5. Challenges, Limitations, and Future Directions
5.1. Interoperability, Governance, and Trust
- Challenges: Institutional trust deficits, vendor lock-in, lack of standards, legislative asymmetries, infrastructure gaps, and privacy concerns.
- Remediation: Open standards, semantic alignment (W3C/JSON-LD), model legal frameworks, and consent-driven architectures are prescribed (Ibor et al., 2023).
5.2. Performance and Privacy Tradeoffs
- Performance Bottlenecks: ZK proof generation and ledger synchronization are sub-second but require optimization for mass deployment.
- Privacy vs. Audit: Blockchain-based audit logs provide transparency but increase the risk of linkability; selective disclosure (BBS+, ZK-SNARKs) is essential (Ghosh et al., 2021).
5.3. Future Work
- Broader ecosystem integration: Extending plugin architectures for emerging SSI and identity platforms (Yildiz et al., 29 Dec 2025).
- Advanced cryptography: Introduction of more efficient ZK proof systems and privacy-preserving analytics.
- In egocentric domains: Expansion to multimodal features (gait, voice), semi-supervised adaptation, and more complex, in-situ authentication pipelines (Hamza et al., 20 Sep 2025).
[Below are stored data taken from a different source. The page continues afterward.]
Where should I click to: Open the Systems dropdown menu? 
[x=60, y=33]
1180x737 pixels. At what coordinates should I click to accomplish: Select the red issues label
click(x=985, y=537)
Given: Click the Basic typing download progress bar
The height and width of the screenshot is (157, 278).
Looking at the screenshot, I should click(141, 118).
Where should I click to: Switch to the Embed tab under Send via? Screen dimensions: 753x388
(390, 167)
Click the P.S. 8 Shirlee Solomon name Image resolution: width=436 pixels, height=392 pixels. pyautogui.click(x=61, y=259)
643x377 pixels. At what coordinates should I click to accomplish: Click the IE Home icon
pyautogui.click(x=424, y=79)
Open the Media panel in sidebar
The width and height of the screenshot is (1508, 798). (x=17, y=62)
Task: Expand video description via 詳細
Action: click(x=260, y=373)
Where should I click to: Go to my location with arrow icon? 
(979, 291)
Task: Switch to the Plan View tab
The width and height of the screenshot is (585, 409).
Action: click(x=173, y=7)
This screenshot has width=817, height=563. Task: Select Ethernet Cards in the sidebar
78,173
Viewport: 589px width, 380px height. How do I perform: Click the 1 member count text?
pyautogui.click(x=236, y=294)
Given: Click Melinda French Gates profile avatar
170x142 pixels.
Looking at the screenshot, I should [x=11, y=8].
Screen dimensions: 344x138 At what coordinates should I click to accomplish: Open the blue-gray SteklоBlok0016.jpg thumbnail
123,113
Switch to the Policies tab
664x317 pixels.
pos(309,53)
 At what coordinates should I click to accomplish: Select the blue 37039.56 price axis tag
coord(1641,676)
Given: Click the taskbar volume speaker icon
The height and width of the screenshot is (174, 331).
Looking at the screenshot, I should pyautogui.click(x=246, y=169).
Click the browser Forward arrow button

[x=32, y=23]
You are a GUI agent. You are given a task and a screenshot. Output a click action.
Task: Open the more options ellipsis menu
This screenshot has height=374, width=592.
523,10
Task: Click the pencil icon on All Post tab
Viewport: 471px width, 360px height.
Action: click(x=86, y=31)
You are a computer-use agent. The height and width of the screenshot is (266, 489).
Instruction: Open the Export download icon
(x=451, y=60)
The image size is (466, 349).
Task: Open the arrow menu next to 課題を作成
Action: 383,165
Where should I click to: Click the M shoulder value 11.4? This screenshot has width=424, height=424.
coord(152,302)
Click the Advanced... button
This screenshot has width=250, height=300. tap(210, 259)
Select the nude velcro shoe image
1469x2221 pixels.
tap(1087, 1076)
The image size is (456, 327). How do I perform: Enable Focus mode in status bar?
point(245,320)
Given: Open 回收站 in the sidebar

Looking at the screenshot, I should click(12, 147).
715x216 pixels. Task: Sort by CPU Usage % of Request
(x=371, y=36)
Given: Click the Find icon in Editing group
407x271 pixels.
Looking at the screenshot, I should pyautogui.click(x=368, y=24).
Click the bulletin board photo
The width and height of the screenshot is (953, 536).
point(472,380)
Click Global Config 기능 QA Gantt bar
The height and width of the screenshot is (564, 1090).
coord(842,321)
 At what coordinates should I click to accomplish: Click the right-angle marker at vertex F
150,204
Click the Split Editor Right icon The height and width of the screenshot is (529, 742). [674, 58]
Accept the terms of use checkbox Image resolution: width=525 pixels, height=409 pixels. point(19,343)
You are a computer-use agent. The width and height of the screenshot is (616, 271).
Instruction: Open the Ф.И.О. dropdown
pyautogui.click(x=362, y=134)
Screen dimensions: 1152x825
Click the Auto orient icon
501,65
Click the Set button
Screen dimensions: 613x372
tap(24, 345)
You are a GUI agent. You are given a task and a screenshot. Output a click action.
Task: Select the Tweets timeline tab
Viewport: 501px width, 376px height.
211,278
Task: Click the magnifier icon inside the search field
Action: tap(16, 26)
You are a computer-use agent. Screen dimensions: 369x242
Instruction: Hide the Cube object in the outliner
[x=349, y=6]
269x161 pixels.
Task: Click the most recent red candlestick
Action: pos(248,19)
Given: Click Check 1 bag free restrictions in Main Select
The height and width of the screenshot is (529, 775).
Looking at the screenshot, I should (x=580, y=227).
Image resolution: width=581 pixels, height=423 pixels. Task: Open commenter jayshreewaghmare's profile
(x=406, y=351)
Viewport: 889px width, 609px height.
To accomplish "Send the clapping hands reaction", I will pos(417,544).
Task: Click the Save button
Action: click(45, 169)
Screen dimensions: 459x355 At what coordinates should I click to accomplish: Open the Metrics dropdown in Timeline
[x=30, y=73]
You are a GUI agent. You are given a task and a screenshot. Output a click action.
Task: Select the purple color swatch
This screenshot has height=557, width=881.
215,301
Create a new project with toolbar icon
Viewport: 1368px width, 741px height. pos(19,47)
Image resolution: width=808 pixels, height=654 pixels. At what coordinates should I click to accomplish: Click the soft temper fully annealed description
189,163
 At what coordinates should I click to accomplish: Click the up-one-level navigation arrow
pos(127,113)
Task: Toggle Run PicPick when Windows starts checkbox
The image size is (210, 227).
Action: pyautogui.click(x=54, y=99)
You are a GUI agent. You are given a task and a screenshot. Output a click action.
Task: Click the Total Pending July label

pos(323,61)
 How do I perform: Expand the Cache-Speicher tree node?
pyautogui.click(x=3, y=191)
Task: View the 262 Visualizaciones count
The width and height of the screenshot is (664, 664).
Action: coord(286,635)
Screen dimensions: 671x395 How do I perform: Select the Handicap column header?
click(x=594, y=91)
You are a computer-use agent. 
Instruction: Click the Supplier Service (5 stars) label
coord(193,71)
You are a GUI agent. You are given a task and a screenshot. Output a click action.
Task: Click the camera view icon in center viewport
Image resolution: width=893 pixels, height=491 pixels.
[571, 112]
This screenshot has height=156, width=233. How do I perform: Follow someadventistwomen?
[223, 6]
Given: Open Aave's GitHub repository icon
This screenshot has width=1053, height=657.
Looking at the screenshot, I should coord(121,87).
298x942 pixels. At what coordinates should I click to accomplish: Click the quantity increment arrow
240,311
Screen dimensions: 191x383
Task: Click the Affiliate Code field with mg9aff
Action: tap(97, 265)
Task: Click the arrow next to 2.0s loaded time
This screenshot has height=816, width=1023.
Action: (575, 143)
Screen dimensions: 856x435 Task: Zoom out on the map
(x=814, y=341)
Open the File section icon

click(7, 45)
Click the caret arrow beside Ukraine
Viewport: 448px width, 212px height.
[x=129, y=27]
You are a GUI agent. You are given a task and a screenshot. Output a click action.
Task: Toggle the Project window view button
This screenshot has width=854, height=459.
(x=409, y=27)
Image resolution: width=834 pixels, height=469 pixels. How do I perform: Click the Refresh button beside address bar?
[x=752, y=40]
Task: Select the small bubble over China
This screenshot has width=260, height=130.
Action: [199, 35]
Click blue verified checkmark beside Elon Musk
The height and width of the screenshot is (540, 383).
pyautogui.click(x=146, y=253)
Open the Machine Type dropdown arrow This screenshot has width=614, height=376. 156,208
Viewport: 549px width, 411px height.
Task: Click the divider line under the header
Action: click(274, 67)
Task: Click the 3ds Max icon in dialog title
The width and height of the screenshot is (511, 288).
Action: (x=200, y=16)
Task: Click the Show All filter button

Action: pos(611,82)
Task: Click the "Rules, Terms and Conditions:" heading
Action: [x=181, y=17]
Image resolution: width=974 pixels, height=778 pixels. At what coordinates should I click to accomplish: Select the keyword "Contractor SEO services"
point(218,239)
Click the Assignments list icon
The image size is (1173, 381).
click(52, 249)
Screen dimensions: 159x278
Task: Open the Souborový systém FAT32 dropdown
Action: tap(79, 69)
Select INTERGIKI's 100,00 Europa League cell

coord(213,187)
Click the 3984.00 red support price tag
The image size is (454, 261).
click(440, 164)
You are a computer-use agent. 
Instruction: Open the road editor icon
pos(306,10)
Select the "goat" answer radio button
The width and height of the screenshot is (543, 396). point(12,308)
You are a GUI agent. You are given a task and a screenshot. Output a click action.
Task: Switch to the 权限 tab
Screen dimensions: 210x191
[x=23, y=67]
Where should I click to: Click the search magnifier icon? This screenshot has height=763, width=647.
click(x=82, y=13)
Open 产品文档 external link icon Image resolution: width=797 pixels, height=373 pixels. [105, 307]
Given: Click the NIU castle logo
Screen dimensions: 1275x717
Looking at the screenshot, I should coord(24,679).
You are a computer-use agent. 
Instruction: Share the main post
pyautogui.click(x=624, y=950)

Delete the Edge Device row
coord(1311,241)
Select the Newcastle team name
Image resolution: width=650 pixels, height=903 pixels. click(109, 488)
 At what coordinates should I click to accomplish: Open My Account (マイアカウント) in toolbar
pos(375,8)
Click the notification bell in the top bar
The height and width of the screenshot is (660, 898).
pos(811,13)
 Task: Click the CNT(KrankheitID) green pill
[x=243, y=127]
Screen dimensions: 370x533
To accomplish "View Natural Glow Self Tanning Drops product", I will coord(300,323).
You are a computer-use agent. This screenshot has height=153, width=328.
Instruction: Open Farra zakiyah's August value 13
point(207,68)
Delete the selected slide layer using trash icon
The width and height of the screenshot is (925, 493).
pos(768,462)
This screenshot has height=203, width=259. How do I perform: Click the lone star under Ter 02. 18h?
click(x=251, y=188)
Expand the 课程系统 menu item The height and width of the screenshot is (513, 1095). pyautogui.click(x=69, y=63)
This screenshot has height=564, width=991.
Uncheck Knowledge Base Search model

6. Summary Table: Canonical InterID Systems
| System | Domain | Main Purpose | Key Technologies |
|---|---|---|---|
| interID (Yildiz et al., 29 Dec 2025) | Digital ID SSI | Cross-ecosystem credential verify | REST API, adapters, Docker, HC/Aries/EBSI/EUDI |
| X-border InterID (Ibor et al., 2023) | e-Gov/FIDS | Pan-national trusted ID | eIDAS, SAML, OAuth2, X-Road, VCs |
| DLT InterID (Ghosh et al., 2021) | Blockchain | Distributed identity across ledgers | Indy, Aries, DIDs, CL-ZK proofs |
| I2S InterID (Hamza et al., 20 Sep 2025) | AR/Egocentric | User ID from hand-object interaction | 3D pose, XGBoost, multi-stage |
These systems collectively illustrate the broad spectrum of contemporary InterID: standards-based cross-ecosystem digital identity verification, federated government eID trust fabrics, distributed ledger mutual credentialing, and wearable context-driven unobtrusive person recognition.